このドラマチックな楽曲がそんなリアルな経験から生まれてきたというのが驚きです。よくこういう世界観に昇華されましたね。

根がポジティブなんすよね(笑)。何も衝撃がないと、何にも生まれないんで。

「祭壇」はリード曲じゃないから好きにやったとのことですが、そういう意味では「ユビキタス」も同じですか?

そうですね。かなり自由にやらせてもらいました。5曲目をピアノ1本の曲にすることは最初から決めていたんです。“歌ってみた”でもピアノ1本の曲を協力してくれるピアニストの方と一緒にやっていて、それがリスナーさんから好評だったので、オリジナル曲でもやってみたいと思っていたんです。実は3曲ぐらい作って、どれにしようか悩んだんですよ。めちゃくちゃ暗い曲もあったんですけど、「祭壇」のあとだと重いなって(笑)。なので、リスナーのみんなの向けた曲にも聴こえるし、ラブソングにも聴こえる「ユビキタス」を入れました。

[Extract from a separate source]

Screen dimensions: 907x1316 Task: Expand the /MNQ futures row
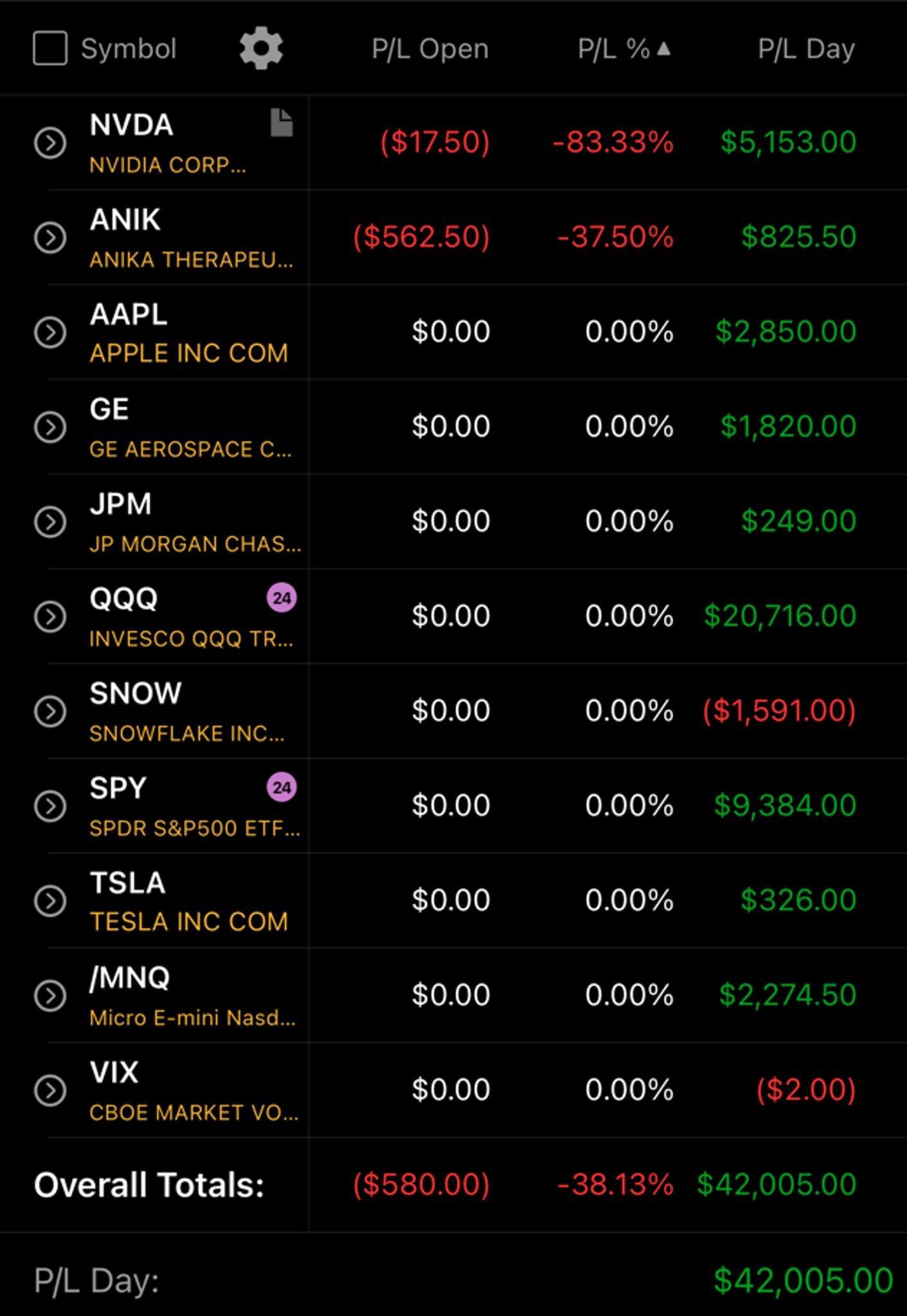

リスナーのみなさんに対して、どんな想いを込めたのですか?

今聴いてくれている人たちに、ずっと聴いてもらいたい気持ちがあって。それってつまり、変わらないでほしいっていうことじゃないですか。“ユビキタス”って“普遍的なもの”や“当たり前にそこにあるもの”っていう意味ですけど、僕の音楽が傍にあることが当たり前になってほしい、それが続いてほしいと思って作りました。

ちなみにピアノ1本で歌うのは得意ですか?

もともとは苦手でした。ロックな曲を歌ったほうが粗が目立たないと思うんですよ(笑)。ピアノ曲は誤魔化しが効かないので。“歌ってみた”でピアノ曲を選んでいたのは、修行でもあったんです。丸裸になった歌を見つめ直す機会というか。

「ユビキタス」の歌声には感情の揺らぎのようなものまでパッケージされているように聴こえたんですが、ご自身ではどういう歌が録れたと思っていらっしゃいますか?

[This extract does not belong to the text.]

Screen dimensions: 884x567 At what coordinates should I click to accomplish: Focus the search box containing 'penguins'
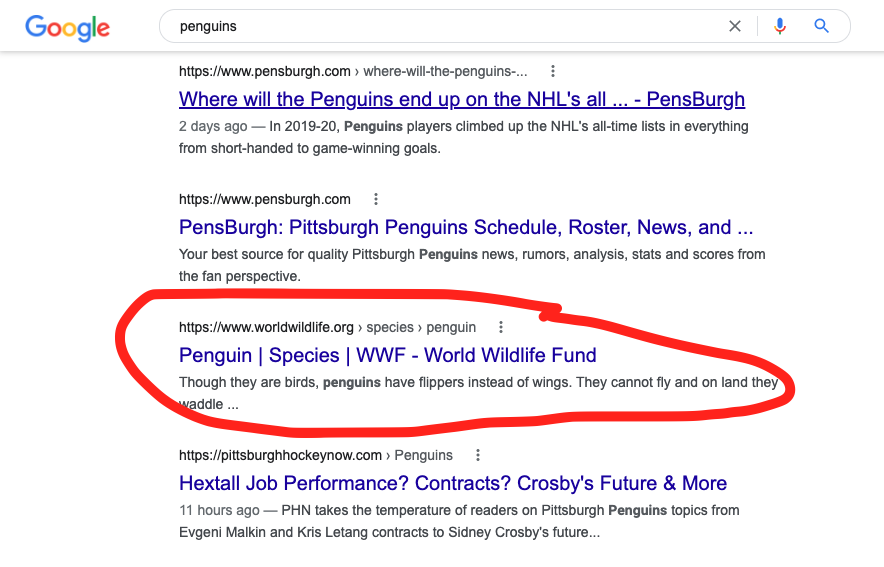tap(440, 26)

活動当初はブレス音を多用していたんです。でも、最近は引き算をしていて。「ユビキタス」のサビも力強く歌うことはできたし、もっと裏声っぽく歌うこともできたんですけど、その中間みたいにしたいと思って、気持ちを込めつつも、うるさくない歌を考えて録りました。レコーディングは難しかったんですが、やりたい表現はできたと思います。あとは、自分の低い歌声のいい成分をAメロで使いたかったので、それもできたかなって。

修行の成果が表れましたね!

はずです!(笑) それこそさっきおっしゃっていた感情による歌声の揺れも、真っ直ぐに機械的に直すこともできたんですけど、そうせずに生っぽい感じにしました。

すごく客観的にとらえていますよね。“この曲にはこの声が合う”とか。

それはレコーディングを自分でやっているからかもしれません。どういう声色で歌うかっていうところから決めるので。プリプロで何パターンか歌ってみて、切って貼ってくっ付けてみて、どの声がいいかを決めてから歌うんです。「ユビキタス」はそれを丁寧にやったので、レコーディングしている時、かなり客観的なんですよ。歌っているんですけど、半分エンジニアさんの気分というか。

この流れで訊くと、ユプシロンさん節が出ている「パラドックス」は歌いやすかったですか? 聴いている立場としては、スピード感があって難しい歌に感じるのですが。

めちゃくちゃ歌いやすかったです!

そうおっしゃると思いました(笑)。

あははは。1年半前に出した「フォージェリィ」(2022年11月発表のミニアルバム『セイロン』収録曲)が、ひとつ代表曲みたいになっていて。だから、“ユプシロンと言えばこれ!”みたいなものが組み立てやすくなったので、この曲はサクサク作れました

ユプシロンさんって多作ですけど、「パラドックス」はどれくらいの時間をかけて作ったんですか?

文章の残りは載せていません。